Covid’s Impact on the Heart

Preliminary studies show that up to 20% of patients are developing heart problems even without the primary respiratory issues. Among the earliest documented cases was a 64-year-old New York man in mid-March who arrived at the hospital with symptoms of myocarditis, which was later linked to the coronavirus.

Even in people with no underlying heart disease, evidence of heart damage has been found in a substantial number of coronavirus cases. When heart damage has accompanied respiratory issues, the risk of death is four times higher. Heart damage has been observed from previous coronaviruses such as MERS and SARS, giving further credence to this observation.

With this new information, it may necessitate a change in the way the healthcare sector responds to the pandemic, especially in the early stages. Along with the use of ventilators and other respiratory support, it could require doctors to check for heart damage and to respond accordingly in mitigating heart damage in patients.

Covid’s Thereupudic Impact on the Heart

Another concern relating to the comorbidity of coronavirus and cardiac disease arises from possible effects of quinolone derivatives hydroxychloroquine and chloroquine. The two drugs have been touted by various sources, including medics, journalists, and President Trump, as a promising treatment for severe cases of covid-19.

Limited studies, primarily in China, have shown that the drug, which is primarily used to treat malaria, reduces viral load in covid-19 patients. This has given hope to health care providers that a cure for the disease will soon be found.

A challenge, however, is that the two drugs are known to cause cardiac ECG QT prolongation and arrhythmias even when taken according to physician recommendations.

The QT interval in an ECG represents the time difference between the beginning of ventricular depolarization and repolarization. Normal QT intervals range between 400 and 440ms. A prolonged QT interval (over 450ms for men and 470ms for women) increases the risk of cardiac arrest, suggesting that the so-called “miracle” could exacerbate heart complications from Covid-19.

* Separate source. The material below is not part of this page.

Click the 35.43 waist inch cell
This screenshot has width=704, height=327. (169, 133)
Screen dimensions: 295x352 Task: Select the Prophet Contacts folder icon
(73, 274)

This is a new dimension of the possible therapy that doctors need to take into account if the two formulations are used as a medication for managing Covid-19.

EMS Response Protocols Changing for Cardiac Patients Due to Covid

Side effects of new medication and treatments are not the only way that the coronavirus is impacting cardiac arrest patients and response. With healthcare resources stretched to their limit, response practices for out-of-hospital cardiac arrests have been adjusted by emergency services.

In New York, the worst-hit US state by Covid-19, a new directive by the Regional Emergency Medical Services Council of New York, is advising EMT personnel to avoid bringing to the emergency room cardiac arrest patients who are not revived in the field, for fear of further spreading the virus.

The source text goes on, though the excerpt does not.